= What needs to be done =
Only the lines from the one containing "Given: Check the" to the end of the records belong in the copy. Reproduce them word for word and drop the pictures.

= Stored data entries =
-=-=-=-=-
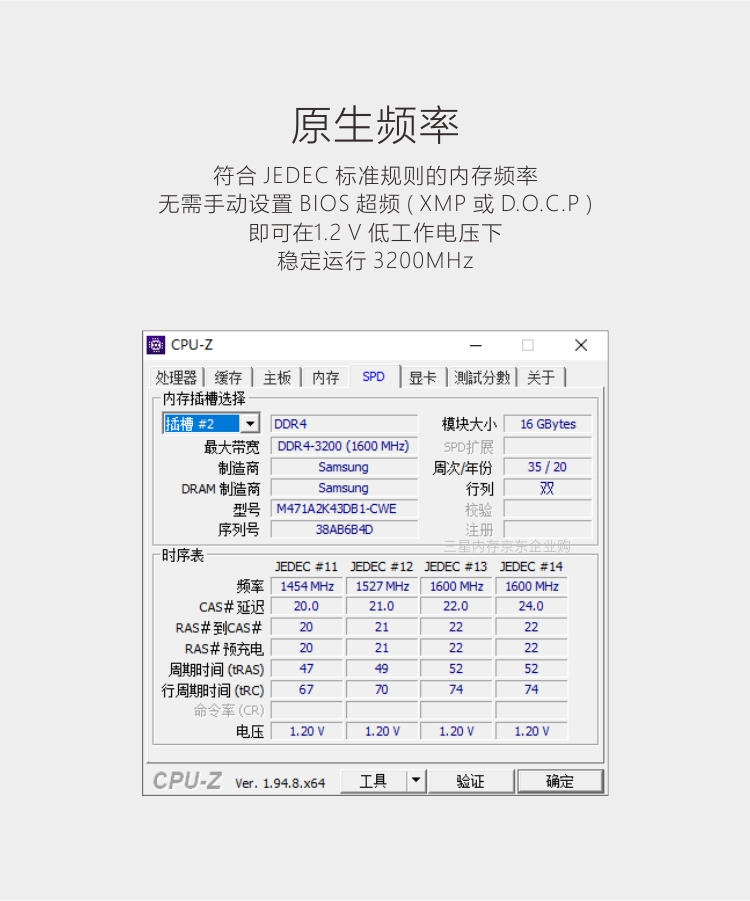This screenshot has height=901, width=750.
Task: Click the CPU-Z icon in title bar
Action: coord(156,345)
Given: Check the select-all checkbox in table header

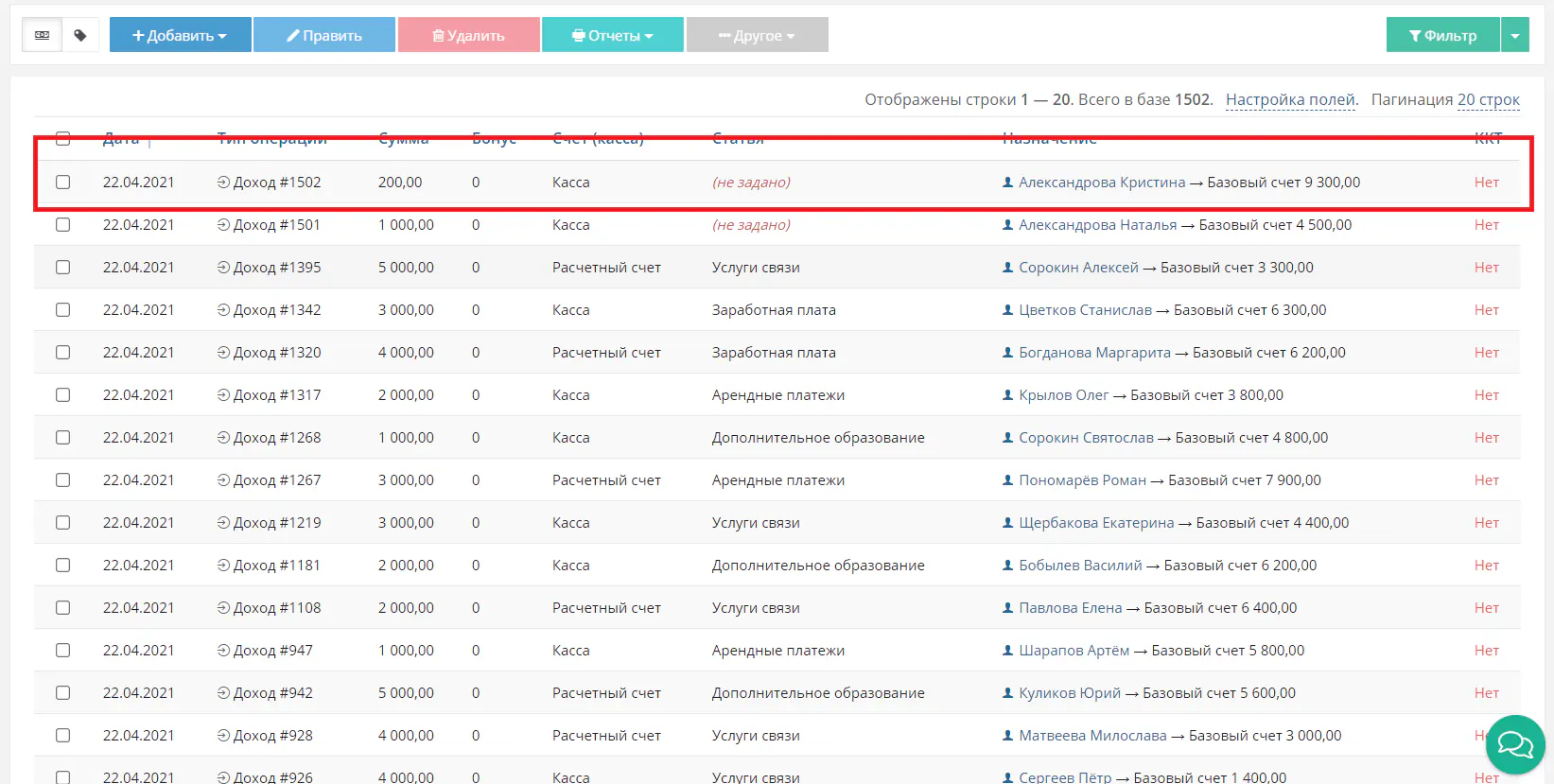Looking at the screenshot, I should click(63, 139).
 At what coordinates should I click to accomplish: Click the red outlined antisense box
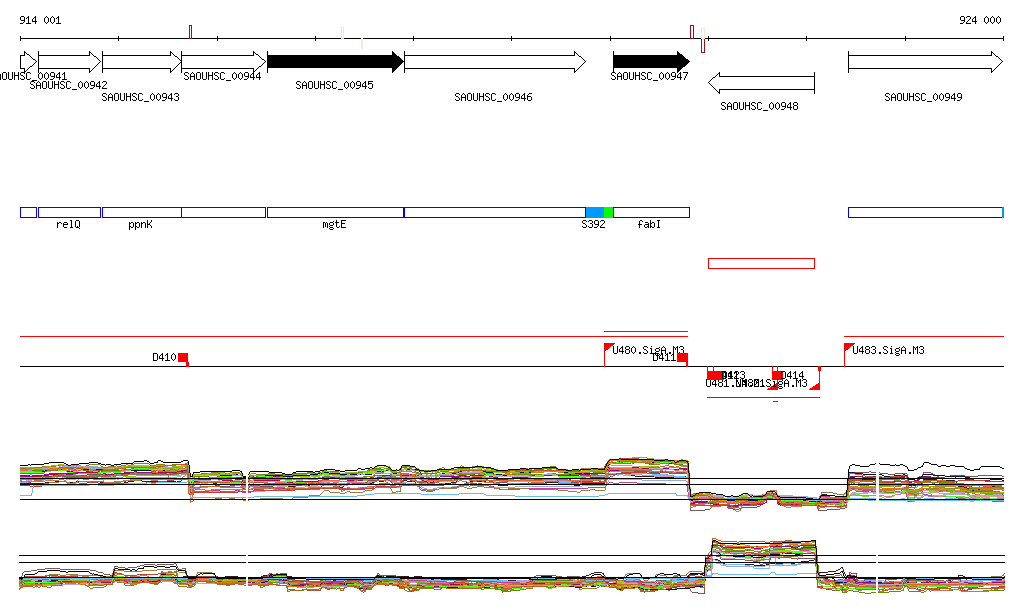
-=-=-=-=-
= Response box =
Given: Check the select-all checkbox in table header

Looking at the screenshot, I should click(63, 139).
 At what coordinates should I click to accomplish: Click the red outlined antisense box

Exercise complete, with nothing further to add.